Tacámbaro (/es/) is a municipality in the western part of the Mexican state of Michoacán. Its largest city and municipal seat is Heroica Tacámbaro de Codallos.

The city is located at . In the 2020 census, the municipality's population was 81,105, positioning it as the 12th largest municipality in the state. The municipality has an area of 788.69 km2.

==History==
===Prior to Mexican independence===

Tacámbaro's origins go back to pre-Hispanic times. The purépechas conquered the city in the first half of the 14th century. In 1528, it was awarded as an encomienda to Cristóbal de Oñate, and the town was formally established in 1535. Five years later, a chapel and convent were founded in the town.

In 1631, a partido de indios was established with Tacámbaro as the capital. Epidemics of disease, particularly that of 1575, had stripped the town of much of its population. By 1631, it had eight communities and a small population.

In 1706, Fray Francisco de Fonseca was designated as the town prior. He introduced a street grid, water sources and a reconstructed convent.

===Mexican independence and beyond===
After the war of independence, Tacámbaro's haciendas and ranchos were burned down and the town was left in ruins. Reconstruction, however, promptly led Tacámbaro to grow and receive new statuses. In 1828, it was declared a villa by Governor José Salgado; three years later, the municipality was formed as a consequence of a new territorial law.
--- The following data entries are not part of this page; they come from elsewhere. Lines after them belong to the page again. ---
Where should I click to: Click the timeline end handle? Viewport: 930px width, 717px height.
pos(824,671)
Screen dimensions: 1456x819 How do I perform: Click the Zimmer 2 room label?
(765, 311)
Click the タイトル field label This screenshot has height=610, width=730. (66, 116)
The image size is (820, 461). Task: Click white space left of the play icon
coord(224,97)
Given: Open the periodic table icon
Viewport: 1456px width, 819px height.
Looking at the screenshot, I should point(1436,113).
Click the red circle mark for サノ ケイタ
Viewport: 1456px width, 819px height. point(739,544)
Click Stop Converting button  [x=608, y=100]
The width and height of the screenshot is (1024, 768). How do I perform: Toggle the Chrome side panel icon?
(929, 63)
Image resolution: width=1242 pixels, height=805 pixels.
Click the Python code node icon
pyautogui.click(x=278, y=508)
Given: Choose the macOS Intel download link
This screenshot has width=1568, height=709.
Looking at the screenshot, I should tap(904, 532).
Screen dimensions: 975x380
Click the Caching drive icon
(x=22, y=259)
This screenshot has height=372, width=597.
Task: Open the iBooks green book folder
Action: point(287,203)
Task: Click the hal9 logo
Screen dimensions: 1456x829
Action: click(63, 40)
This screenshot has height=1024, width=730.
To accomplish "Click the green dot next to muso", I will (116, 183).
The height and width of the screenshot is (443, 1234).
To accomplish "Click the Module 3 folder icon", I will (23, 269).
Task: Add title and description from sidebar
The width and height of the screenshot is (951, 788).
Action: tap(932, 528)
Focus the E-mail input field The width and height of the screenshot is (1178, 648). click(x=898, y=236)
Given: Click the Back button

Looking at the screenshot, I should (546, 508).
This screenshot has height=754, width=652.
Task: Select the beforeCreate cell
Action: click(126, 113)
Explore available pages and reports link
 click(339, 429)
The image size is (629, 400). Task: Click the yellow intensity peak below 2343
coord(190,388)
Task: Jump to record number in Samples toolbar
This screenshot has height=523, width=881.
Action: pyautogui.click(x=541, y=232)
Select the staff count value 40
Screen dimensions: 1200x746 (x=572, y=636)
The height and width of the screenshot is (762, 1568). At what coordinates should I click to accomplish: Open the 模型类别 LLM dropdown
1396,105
In 1859, Governor Gen. Epitacio Huerta declared Tacámbaro a city and gave it the name Ciudad de Codallos, in honor of General Juan José Codallos, who participated in the war of independence. The local residents petitioned for the name to be changed to Tacámbaro de Codallos, which was accepted.

In 1865, a battle was fought at Tacámbaro during the French Intervention in Mexico.

In late 1919, during the Mexican Revolution, Tacámbaro briefly served as the state capital.

Pueblo Mágico of Tacámbaro

In November 2012, Tacámbaro was designated a Pueblo Mágico. It is the sixth municipality in the state to receive this distinction.

==Demographics==
The municipality of Tacámbaro has 69,955 inhabitants, of which 34,010 are men and 35,945 are women.

The municipality has some 200 individual communities, of which the largest is Heroica Tacámbaro de Codallos with a population of 25,665. Six other communities have more than 1,000 inhabitants.